The difficulty in deciding whether to purchase a new machine for a given task is universal. For instance, I am asked at least once a week by all kinds of shop owners whether to buy an edgebander. This is a sizable investment, but it may represent a good one if the right one is bought for the right applications and the right size of business.

Look at the alternatives to having the machine in-house before coming to any conclusion. From a practical point of view, an edgebander certainly will do a better and faster job than banding by hand. It may increase the opportunity to do more work than without it, in particular work that you have shied away from because of the volume of banding entailed. It may also increase your professionalism as a company. How then can you justify such a tool?

Do the math

As all smart business decisions must be, it is a question of the numbers. So let us look at an example. Say a shop with \$1 million in annual sales generates these sales with four people working on the shop floor. This means one worker will produce \$250,000 per annum. A 40-hour week at 50 weeks is 2,000 hours per annum, so by division each worker generates revenues of \$125 per hour. This is the opportunity cost of one man-hour, for this particular example.

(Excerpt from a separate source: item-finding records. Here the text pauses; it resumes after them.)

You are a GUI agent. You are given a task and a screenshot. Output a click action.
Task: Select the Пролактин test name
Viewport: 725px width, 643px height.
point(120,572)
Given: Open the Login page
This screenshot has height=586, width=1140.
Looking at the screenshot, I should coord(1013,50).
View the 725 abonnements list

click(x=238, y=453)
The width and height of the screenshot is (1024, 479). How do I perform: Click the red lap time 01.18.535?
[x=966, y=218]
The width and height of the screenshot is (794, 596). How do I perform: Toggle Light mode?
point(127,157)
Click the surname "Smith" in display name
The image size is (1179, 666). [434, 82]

Let us further say that a total time of 30 hours per month is spent on edgebanding by hand by one worker or another. This means that the edgebanding must generate \$125 per hour, resulting in a total opportunity cost of \$3,750 per month. Now, let us look at the alternative.

Considering options

An edgebander for the size of business we chose to look at can cost from \$10,000 to \$30,000, so let's take a mean of \$20,000. Such a machine, amortized over five years, will cost \$4,000 per year or \$334 per month, without considering any other costs like interest on money or installation, etc. For simplicity we simply write off this tool and assume it has no value after the five-year period.

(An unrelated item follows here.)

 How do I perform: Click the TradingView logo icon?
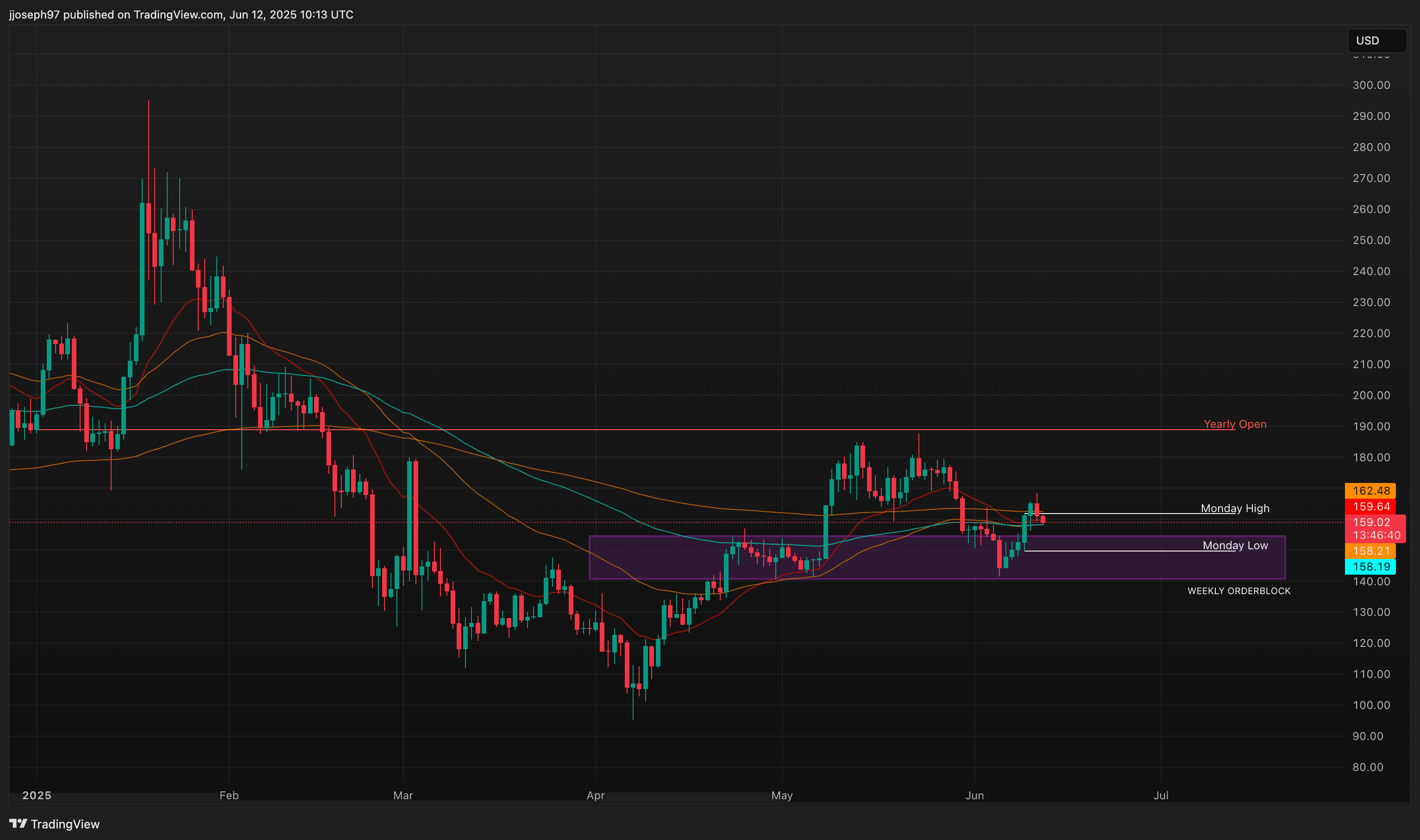18,824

This cost could be erroneously expressed as \$2 per hour (\$4,000/2,000 hours), which is a total illusion because it would work far fewer hours than that. The cost can, however, be expressed in the saving of time and thus increase the opportunity of the workman to do other work, which is certainly more valuable than edgebanding by hand.

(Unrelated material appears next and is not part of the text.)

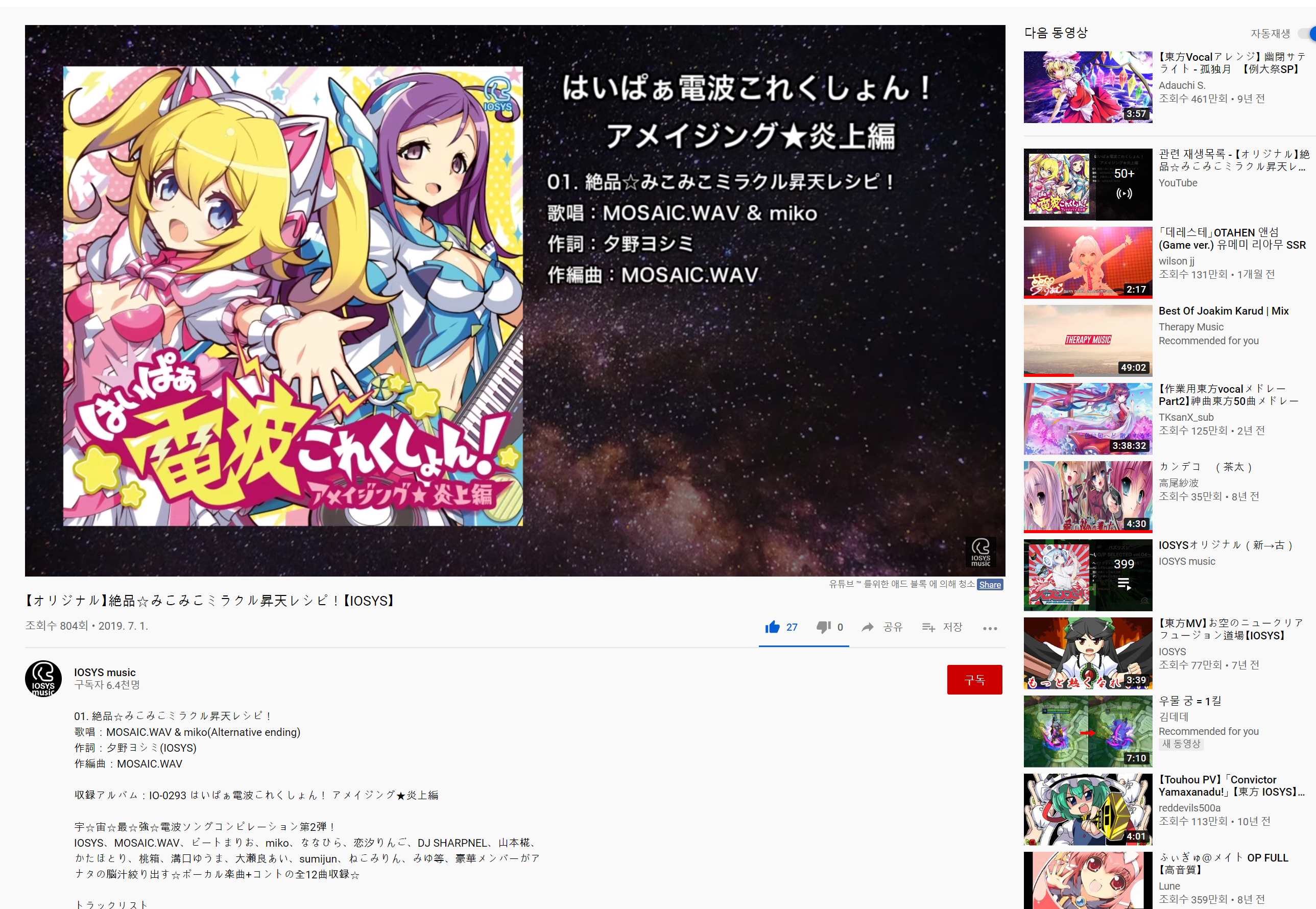Play the Flandre Touhou Vocal arrangement thumbnail

click(x=1087, y=87)
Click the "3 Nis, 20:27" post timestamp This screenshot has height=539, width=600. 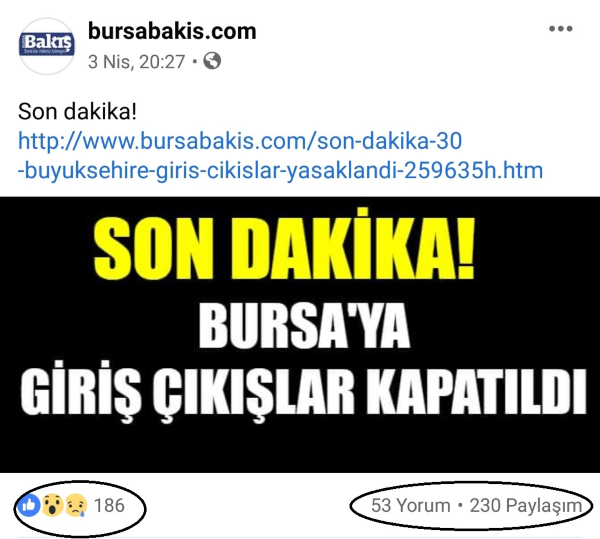click(x=136, y=62)
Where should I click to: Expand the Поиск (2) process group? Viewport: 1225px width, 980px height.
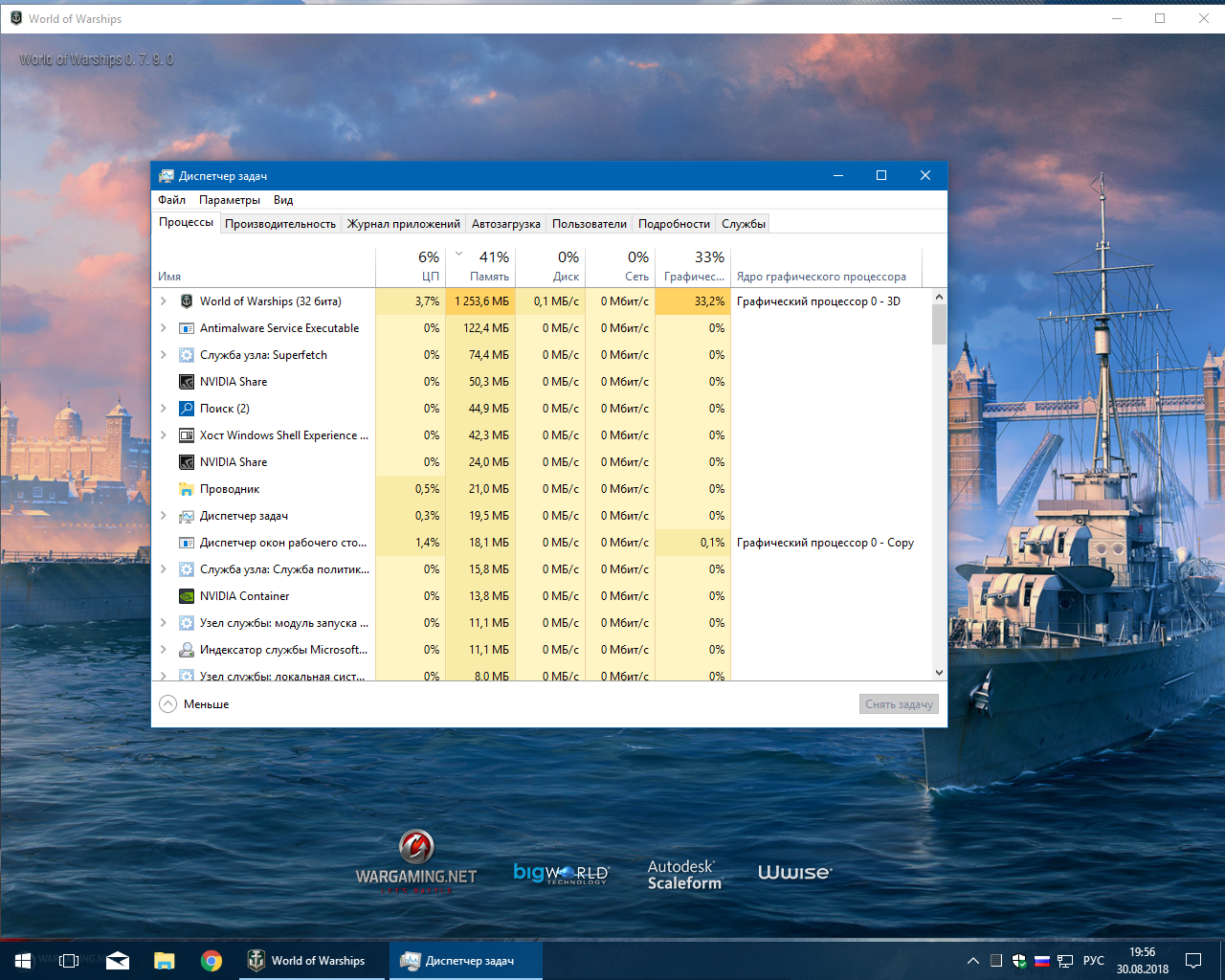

Typically we would reduce the time from the stated 30 hours per month to 2 hours with the use of the machine. This saves us 28 hours a month which equates to in increase in opportunity cost of 28 x \$125 = \$3,500, representing added revenue created by the shop.

That means that the investment for the edgebander on a monthly basis represents 10 percent (\$334/\$3,500) of the gain, which is less than virtually all costs, thus making it a good investment. Under consideration of 40 percent material costs, this investment represents a return on investment of less than a year which makes it a great one.